## EXERCISE
Can you rescale everything from the line containing "The width and height of the screenshot is (1025, 683)." down to the line containing "coord(17,275)", both ends included? Give only those records again with the requests unchanged, multiplying each coordinate in the answers by 0.55 and rounding to a whole number, halves up.

## AVAILABLE DATA
»»

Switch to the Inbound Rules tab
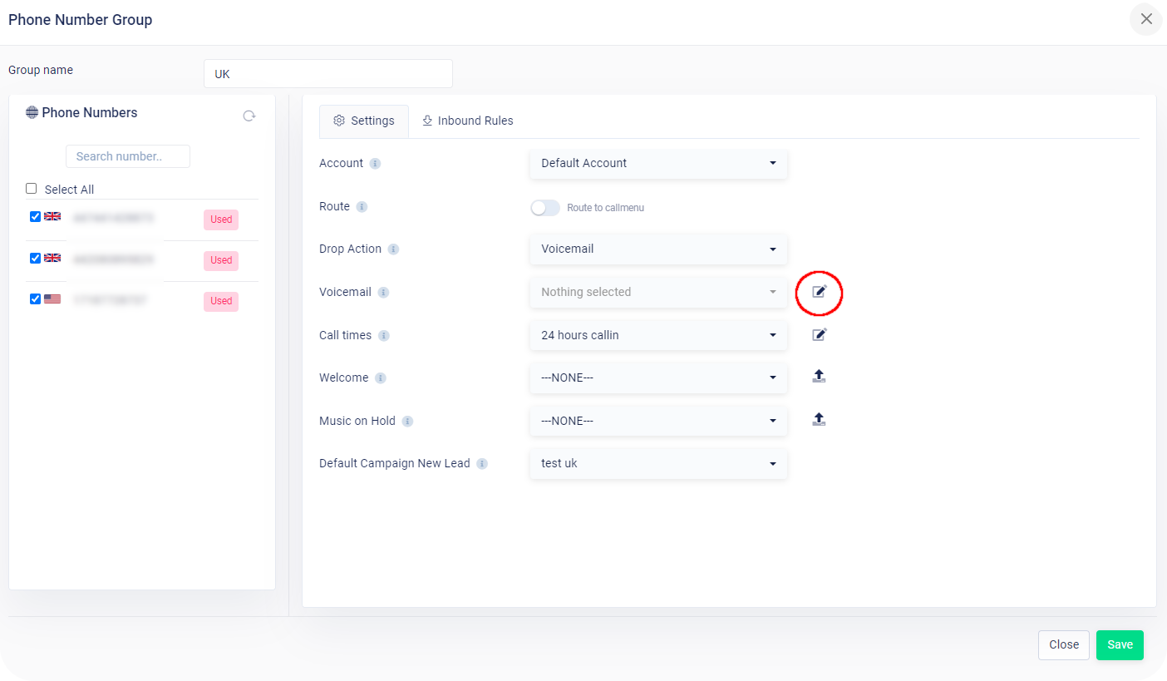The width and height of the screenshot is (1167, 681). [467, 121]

««
»»

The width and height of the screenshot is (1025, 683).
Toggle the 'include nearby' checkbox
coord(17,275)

««

## WRITTEN ANSWER
The width and height of the screenshot is (1025, 683).
Toggle the 'include nearby' checkbox
coord(9,151)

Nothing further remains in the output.